Real Estate Debt & Equity: A Complementary Mix
Strategic property investors—those looking to maximize risk-adjusted returns in the long term—can benefit from an allocation to both debt and equity real estate through the cycle. In particular, fine-tuning investors’ preferred blend, depending on the phase of the property cycle, might be worth considering. For instance, real estate debt exposure can be built up through the top of the cycle, forgoing frothy peak equity returns but limiting the inevitable downside to come. Meanwhile, exposure to real estate equity can be increased during the recovery phase at the bottom of the cycle, when return expectations are rising.
The optimal property debt allocation will depend on the individual investor’s investment objectives including target returns and risk tolerance. The basic principles of investment diversification suggest a minimum and therefore meaningful property debt allocation for the “average” investor to begin at around 15%–20%. That could rise to over 50% for the most risk intolerant long-term capital sources. Real estate debt is not a substitute for real estate equity investments—rather, it is highly complementary.
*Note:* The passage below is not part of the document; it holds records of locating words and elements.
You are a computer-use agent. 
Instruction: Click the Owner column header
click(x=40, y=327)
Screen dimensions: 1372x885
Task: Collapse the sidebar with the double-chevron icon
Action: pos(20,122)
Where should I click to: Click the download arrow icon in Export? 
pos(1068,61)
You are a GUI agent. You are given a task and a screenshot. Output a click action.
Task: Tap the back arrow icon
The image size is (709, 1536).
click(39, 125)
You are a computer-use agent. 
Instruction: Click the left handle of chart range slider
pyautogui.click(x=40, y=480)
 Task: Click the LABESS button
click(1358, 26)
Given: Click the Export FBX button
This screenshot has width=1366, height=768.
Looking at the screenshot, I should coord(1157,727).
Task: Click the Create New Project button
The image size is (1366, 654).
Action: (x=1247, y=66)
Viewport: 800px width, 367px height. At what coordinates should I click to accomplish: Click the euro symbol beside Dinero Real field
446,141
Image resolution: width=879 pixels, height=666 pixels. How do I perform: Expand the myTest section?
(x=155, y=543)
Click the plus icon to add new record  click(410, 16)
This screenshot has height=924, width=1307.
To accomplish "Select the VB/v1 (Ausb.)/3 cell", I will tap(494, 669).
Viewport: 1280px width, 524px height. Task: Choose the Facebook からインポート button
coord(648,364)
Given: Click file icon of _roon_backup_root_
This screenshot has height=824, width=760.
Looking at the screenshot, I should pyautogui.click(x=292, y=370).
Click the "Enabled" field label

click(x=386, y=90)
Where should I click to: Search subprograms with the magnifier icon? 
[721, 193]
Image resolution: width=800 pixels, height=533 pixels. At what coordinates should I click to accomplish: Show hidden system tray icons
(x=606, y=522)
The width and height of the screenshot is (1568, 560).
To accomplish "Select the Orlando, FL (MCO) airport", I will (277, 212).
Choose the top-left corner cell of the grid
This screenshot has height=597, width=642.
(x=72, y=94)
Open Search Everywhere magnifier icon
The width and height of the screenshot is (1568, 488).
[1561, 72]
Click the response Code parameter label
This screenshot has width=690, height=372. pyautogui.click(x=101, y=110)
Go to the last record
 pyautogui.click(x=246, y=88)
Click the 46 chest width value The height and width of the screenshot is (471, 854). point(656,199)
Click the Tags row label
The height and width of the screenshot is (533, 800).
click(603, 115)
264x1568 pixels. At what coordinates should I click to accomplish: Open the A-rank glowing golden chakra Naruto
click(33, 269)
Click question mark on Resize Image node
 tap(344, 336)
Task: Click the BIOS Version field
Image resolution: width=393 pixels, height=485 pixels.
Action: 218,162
The Inflationary Environment
High inflation will likely continue in the coming months. Against this backdrop, the U.S. Federal Reserve (Fed), which has set the global interest rate climate for capital markets, is currently in an aggressive tightening phase to attempt to wrestle inflation back under control—almost irrespective of the consequences for growth, in our view. Risks of a global recession are therefore rising, but especially in Europe because of the continent’s additional high dependency on energy from Russia. While the European Central Bank’s (ECB) monetary tightening has lagged behind the Fed, the central bank recently ended an eight-year era of negative interest rates at their July 2022 meeting, hiking for the first time in over a decade and increasing their deposit rate by 50 basis points (bps) to 0 bps.